● THE PROBLEM:
When you find the line with "ロードスターご納車させていただきました！ (160, 1641)" among the records below, reproduce it and each line after it exactly, ending with the line with "Diskrete Mathematik (413, 103)".

───── DATASET CONTENT

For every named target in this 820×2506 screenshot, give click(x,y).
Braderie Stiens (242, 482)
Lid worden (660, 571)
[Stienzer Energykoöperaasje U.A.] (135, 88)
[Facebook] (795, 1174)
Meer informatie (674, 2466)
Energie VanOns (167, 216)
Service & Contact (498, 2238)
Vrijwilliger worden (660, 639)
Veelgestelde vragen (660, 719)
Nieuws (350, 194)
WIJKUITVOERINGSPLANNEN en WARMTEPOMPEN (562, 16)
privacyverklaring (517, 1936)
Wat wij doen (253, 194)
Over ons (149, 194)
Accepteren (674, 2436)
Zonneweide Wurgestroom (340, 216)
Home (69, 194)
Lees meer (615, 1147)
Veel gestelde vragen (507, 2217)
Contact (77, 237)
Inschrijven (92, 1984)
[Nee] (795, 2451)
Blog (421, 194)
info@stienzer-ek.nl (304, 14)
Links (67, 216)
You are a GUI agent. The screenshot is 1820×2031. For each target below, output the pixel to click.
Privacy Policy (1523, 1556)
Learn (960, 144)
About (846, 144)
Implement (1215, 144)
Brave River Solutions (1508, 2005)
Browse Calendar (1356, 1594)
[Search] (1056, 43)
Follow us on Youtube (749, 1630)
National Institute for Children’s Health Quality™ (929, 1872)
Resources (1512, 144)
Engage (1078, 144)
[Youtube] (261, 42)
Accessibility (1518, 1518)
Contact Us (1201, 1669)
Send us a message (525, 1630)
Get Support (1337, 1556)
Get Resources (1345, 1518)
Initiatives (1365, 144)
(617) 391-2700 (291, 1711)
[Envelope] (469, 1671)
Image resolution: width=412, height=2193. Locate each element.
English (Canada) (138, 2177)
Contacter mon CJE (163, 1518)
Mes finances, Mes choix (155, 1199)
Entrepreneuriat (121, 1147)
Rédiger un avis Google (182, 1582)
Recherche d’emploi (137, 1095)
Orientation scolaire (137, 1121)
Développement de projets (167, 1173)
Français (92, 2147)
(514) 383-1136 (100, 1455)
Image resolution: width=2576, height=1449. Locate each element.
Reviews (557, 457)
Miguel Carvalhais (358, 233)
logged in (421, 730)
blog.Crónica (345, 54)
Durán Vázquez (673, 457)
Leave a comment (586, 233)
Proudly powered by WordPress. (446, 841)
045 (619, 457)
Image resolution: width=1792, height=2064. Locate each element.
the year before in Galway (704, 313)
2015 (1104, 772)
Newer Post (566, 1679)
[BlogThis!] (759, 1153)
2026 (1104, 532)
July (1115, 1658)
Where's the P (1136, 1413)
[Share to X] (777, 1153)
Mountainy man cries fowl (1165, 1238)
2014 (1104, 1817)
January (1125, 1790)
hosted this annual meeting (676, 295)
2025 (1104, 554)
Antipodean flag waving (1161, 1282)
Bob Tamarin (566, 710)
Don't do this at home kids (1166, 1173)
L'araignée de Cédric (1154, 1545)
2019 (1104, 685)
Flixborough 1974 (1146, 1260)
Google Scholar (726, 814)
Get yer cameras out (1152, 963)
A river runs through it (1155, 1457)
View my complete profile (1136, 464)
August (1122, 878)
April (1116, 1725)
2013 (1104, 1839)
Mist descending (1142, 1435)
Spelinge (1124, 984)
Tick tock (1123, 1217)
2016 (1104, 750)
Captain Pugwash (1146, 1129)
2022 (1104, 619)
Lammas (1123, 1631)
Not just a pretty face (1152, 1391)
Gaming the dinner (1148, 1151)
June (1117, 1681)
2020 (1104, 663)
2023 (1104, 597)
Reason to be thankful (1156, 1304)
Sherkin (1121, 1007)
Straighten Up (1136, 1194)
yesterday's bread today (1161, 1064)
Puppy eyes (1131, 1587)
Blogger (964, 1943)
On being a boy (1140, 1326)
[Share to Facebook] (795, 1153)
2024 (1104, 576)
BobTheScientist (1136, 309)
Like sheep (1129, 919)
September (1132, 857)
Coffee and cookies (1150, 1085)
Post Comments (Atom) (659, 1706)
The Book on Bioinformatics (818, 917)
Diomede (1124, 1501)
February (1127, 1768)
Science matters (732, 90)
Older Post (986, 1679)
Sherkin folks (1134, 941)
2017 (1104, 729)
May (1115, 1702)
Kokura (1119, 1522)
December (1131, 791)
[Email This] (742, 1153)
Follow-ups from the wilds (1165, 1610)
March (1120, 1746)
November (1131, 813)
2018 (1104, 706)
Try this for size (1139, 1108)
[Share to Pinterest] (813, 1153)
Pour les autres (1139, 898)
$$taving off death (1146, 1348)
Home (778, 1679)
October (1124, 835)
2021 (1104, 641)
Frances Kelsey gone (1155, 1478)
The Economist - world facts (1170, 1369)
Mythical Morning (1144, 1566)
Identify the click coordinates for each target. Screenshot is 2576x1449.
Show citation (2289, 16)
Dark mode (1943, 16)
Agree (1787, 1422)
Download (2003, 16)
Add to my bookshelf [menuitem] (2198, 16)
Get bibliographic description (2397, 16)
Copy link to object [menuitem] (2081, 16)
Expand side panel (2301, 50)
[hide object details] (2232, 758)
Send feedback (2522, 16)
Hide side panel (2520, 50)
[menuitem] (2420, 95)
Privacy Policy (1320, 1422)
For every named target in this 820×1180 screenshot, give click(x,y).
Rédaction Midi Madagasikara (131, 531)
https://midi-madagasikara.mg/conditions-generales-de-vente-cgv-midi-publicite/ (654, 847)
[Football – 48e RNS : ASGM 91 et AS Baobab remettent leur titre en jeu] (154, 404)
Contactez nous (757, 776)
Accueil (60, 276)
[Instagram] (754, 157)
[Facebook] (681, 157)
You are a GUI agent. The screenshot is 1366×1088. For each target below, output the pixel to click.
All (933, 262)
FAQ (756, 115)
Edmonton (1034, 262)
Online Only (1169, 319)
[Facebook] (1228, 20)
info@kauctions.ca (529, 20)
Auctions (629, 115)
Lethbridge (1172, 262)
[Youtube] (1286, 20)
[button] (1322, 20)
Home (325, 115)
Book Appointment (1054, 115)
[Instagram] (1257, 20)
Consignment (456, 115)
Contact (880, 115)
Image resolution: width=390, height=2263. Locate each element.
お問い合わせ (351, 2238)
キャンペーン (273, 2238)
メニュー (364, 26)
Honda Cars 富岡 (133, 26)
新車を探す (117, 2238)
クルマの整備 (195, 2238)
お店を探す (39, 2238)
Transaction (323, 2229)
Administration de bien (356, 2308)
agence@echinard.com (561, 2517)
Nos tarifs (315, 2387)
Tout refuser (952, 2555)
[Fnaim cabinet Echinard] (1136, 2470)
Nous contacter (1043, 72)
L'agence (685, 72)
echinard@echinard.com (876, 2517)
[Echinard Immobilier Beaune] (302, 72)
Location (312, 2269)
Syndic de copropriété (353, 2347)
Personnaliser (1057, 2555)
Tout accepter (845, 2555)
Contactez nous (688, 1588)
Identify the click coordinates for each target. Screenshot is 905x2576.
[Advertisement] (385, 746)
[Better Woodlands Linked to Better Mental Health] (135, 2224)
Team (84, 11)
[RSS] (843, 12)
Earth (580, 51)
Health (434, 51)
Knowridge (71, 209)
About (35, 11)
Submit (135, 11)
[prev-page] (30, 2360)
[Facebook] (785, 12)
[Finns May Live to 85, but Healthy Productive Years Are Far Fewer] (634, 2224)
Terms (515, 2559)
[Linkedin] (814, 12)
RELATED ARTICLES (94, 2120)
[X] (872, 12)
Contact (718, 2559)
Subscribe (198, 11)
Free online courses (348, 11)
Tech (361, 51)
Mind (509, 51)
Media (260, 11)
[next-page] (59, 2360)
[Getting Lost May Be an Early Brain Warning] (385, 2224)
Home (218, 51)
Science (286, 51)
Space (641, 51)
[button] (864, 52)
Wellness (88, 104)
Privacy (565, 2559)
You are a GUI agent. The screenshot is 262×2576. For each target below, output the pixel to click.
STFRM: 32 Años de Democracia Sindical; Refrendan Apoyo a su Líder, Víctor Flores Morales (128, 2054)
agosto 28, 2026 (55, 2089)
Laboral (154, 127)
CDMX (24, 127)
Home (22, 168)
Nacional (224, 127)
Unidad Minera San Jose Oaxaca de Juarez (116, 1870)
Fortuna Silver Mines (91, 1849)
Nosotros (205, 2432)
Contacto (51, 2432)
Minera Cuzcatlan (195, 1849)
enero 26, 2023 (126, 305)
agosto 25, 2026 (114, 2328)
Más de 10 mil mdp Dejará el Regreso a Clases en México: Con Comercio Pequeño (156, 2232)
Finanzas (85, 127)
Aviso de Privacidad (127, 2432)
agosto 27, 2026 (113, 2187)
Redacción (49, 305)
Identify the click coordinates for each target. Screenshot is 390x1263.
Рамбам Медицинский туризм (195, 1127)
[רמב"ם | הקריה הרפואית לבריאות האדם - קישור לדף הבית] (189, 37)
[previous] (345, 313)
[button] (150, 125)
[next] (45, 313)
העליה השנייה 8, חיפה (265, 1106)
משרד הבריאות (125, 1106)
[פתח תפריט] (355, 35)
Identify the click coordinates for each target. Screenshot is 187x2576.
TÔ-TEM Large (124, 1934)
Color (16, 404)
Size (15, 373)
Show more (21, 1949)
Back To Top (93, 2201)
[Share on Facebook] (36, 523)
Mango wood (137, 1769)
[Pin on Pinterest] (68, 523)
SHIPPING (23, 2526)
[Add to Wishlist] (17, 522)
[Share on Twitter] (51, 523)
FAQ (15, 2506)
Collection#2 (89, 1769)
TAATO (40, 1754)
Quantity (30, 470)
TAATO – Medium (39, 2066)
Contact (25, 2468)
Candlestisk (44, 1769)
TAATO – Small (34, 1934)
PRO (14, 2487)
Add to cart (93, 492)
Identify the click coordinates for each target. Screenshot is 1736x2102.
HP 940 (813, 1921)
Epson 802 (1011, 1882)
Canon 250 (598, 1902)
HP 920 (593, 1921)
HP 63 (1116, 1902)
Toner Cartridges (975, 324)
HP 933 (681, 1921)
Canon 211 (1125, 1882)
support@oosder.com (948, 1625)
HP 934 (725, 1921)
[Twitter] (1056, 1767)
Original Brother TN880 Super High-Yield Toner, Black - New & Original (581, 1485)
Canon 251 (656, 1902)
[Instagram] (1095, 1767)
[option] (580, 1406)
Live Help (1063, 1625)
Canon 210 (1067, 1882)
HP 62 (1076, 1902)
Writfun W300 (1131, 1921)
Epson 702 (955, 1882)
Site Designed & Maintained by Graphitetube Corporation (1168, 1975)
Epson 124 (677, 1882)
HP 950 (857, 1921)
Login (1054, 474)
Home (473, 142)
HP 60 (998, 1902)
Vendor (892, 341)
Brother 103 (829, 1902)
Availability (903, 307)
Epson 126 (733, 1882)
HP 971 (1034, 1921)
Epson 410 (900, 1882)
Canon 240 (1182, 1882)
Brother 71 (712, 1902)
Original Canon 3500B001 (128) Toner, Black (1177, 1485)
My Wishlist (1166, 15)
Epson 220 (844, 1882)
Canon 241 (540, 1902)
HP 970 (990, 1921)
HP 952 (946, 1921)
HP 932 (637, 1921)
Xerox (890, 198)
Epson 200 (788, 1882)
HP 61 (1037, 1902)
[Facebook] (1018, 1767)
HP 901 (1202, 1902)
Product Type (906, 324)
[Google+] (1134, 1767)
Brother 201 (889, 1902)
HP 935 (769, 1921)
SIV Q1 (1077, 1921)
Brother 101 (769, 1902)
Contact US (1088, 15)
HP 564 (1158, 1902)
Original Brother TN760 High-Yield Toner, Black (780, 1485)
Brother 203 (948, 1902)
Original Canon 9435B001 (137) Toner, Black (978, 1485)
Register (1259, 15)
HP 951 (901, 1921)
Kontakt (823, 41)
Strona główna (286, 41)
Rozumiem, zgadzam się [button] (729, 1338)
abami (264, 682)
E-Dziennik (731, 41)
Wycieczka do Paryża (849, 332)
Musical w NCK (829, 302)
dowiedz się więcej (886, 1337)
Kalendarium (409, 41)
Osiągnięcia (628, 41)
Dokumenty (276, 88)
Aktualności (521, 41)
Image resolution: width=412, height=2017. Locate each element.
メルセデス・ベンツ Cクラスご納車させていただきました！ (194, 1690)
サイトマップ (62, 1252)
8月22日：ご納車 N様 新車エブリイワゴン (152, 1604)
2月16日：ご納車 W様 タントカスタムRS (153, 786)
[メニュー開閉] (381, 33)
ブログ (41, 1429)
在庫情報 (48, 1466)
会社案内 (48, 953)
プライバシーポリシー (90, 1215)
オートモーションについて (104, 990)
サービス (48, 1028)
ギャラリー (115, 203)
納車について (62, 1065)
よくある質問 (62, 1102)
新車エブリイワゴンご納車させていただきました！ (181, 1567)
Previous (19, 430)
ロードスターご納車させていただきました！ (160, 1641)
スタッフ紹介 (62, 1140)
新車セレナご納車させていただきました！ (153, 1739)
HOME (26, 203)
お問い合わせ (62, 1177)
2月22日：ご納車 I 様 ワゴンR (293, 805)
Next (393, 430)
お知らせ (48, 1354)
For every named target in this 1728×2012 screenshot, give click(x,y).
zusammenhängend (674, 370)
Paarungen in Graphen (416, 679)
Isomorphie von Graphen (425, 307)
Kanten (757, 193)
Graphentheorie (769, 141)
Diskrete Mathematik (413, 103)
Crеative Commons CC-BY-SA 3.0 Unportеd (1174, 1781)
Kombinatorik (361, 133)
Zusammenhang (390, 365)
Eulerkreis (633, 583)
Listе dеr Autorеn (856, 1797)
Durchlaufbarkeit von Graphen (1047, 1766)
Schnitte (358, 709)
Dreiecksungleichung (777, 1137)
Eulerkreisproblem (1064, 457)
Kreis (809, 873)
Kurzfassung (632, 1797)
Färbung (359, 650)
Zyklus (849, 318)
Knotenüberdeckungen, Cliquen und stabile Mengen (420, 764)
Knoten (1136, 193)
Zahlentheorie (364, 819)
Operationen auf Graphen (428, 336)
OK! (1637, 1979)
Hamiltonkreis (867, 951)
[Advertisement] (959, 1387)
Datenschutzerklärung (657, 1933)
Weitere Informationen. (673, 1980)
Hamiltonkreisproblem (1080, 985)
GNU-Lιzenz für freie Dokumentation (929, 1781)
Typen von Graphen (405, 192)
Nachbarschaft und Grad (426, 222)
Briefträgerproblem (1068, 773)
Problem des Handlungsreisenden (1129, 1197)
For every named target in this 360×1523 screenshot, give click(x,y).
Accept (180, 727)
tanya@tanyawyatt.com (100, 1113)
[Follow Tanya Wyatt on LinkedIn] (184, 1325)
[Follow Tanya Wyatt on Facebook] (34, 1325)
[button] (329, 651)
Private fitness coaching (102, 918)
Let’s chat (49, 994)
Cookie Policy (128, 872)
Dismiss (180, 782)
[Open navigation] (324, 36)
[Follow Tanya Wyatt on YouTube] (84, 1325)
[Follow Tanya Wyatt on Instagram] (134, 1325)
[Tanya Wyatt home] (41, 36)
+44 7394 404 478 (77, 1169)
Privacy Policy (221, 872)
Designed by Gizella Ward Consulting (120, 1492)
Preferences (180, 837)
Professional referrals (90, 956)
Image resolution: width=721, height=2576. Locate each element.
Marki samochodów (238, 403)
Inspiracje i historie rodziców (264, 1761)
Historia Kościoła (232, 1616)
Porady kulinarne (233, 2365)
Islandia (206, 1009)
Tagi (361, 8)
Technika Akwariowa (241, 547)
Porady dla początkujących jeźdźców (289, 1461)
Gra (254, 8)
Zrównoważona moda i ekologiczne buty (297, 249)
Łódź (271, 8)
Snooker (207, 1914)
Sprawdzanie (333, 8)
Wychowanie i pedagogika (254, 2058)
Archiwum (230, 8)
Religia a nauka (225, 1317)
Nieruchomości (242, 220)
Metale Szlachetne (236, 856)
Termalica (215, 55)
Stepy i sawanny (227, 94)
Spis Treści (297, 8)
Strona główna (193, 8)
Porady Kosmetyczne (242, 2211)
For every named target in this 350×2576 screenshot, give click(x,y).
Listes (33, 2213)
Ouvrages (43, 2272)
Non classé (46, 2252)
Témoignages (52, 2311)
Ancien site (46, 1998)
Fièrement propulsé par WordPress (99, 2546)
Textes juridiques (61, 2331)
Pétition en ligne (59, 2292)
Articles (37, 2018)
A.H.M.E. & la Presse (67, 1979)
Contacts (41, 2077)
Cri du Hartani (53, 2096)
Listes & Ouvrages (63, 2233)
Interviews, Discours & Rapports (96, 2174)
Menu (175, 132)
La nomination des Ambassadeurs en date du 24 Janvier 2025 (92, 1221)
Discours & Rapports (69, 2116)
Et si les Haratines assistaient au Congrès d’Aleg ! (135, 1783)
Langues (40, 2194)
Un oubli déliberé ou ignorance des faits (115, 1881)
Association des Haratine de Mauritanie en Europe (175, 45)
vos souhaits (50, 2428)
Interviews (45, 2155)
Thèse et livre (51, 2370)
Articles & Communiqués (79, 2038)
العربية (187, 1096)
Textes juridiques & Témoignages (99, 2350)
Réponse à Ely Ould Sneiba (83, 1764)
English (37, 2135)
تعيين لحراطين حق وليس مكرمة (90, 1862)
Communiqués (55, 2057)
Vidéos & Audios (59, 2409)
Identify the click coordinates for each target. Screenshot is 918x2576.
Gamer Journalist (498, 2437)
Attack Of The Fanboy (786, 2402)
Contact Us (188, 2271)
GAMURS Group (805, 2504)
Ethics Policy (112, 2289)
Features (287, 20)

──────────

● COMPLETED EXERCISE:
ロードスターご納車させていただきました！ (160, 1641)
スタッフ紹介 (62, 1140)
新車セレナご納車させていただきました！ (153, 1739)
HOME (26, 203)
お問い合わせ (62, 1177)
2月22日：ご納車 I 様 ワゴンR (293, 805)
Next (393, 430)
お知らせ (48, 1354)
For every named target in this 1728×2012 screenshot, give click(x,y).
zusammenhängend (674, 370)
Paarungen in Graphen (416, 679)
Isomorphie von Graphen (425, 307)
Kanten (757, 193)
Graphentheorie (769, 141)
Diskrete Mathematik (413, 103)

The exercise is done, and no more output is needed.